TOKYO – Fujitsu Limited and Carnegie Mellon University today announced the development of a new technology to visualize traffic situations, including people and vehicles, as part of joint research on Social Digital Twin that began in 2022. The technology transforms a 2D scene image captured by a monocular RGB camera(1) into a digitalized 3D format using AI, which estimates the 3D shape and position of people and objects enabling high-precision visualization of dynamic 3D scenes. Starting February 22, 2024, Fujitsu and Carnegie Mellon University will conduct field trials leveraging data from intersections in Pittsburgh, USA, to verify the applicability of this technology.

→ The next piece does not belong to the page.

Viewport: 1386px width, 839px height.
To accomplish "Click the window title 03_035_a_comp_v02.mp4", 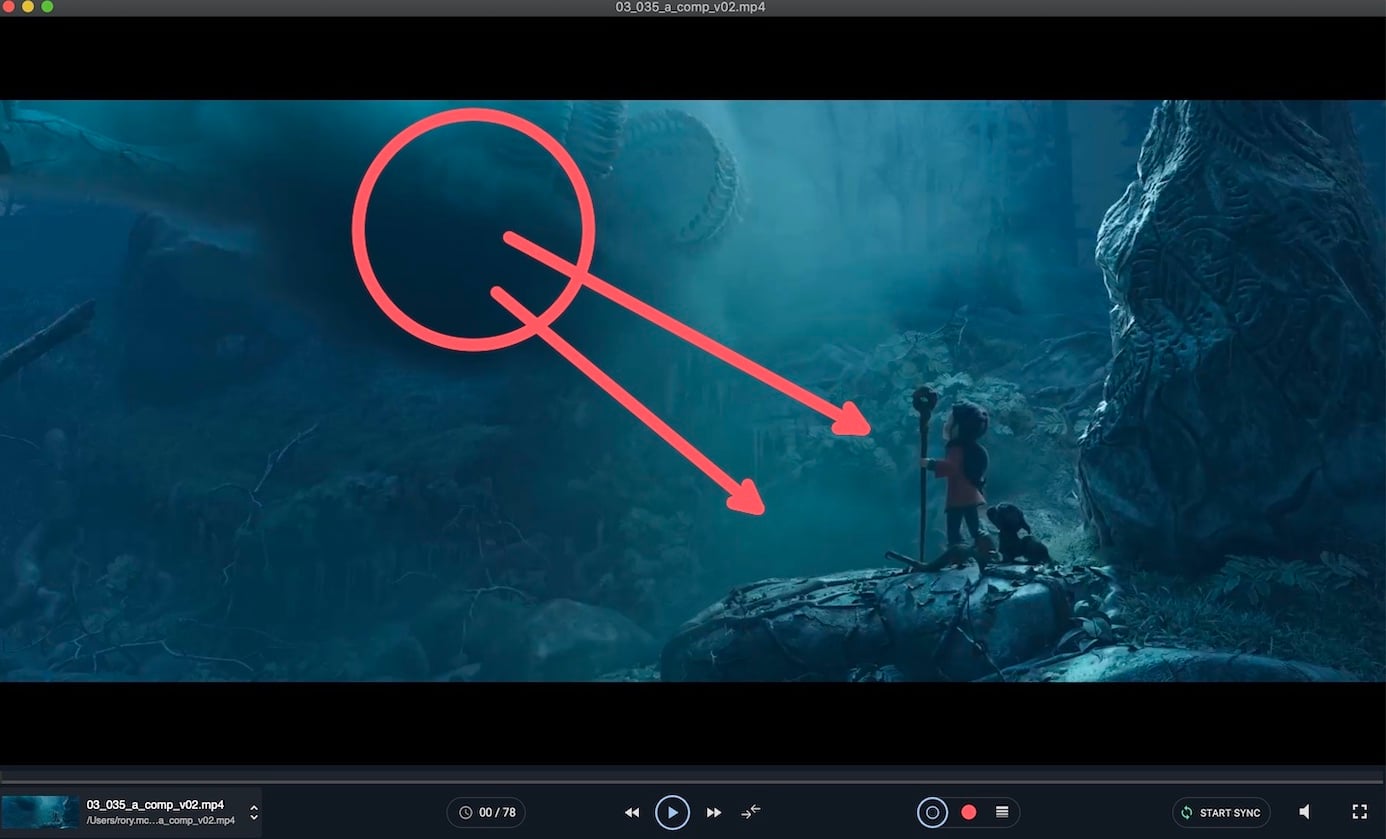I will 692,7.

This technology relies on AI that has been trained to detect the shape of people and objects through deep learning. This system is composed of two core technologies: 1) 3D Occupancy Estimation Technology that estimates the 3D occupancy of each object only from a monocular RGB camera, and 2) 3D Projection Technology that accurately locates each object within 3D scene models. By utilizing these technologies, images taken in situations in which people and cars are densely situated, such as at intersections, can be dynamically reconstructed in 3D virtual space, thereby providing a crucial tool for advanced traffic analysis and potential accident prevention that could not be captured by surveillance cameras. Faces and license plates are anonymized to help preserve privacy.

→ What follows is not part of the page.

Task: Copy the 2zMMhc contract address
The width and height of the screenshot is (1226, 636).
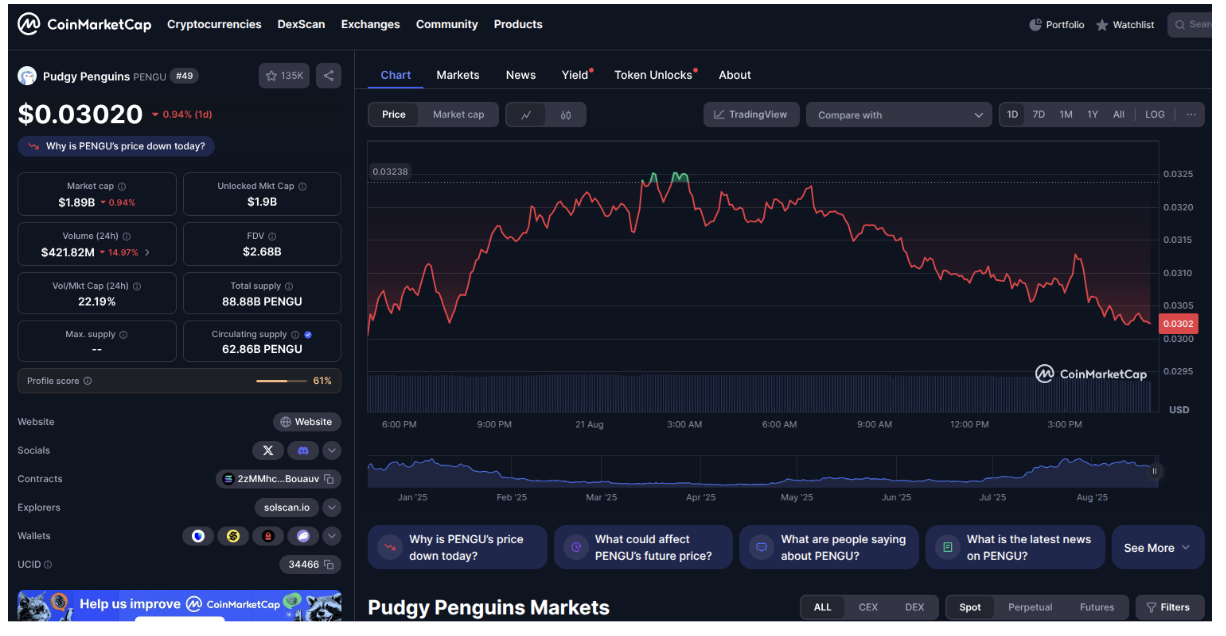Action: pos(330,479)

Going forward, Fujitsu and Carnegie Mellon University aim to commercialize this technology by FY 2025 by verifying its usefulness not only in transportation but also in smart cities and traffic safety, with the aim of expanding its scope of application.
Background
In February 2022, Fujitsu and Carnegie Mellon University’s School of Computer Science and College of Engineering began their joint research on Social Digital Twin technology, which dynamically replicates complex interplays between people, goods, economies, and societies in 3D. These technologies enable the high-precision 3D reconstruction of objects from multiple photographs taken from videos shot from different angles. However, as the joint research proceeded, it was found that existing video analysis methods were technically insufficient to dynamically reconstruct captured images to 3D. Multiple cameras were required to reproduce this, and there were issues with privacy, workload, and cost, which became a barrier to social implementation.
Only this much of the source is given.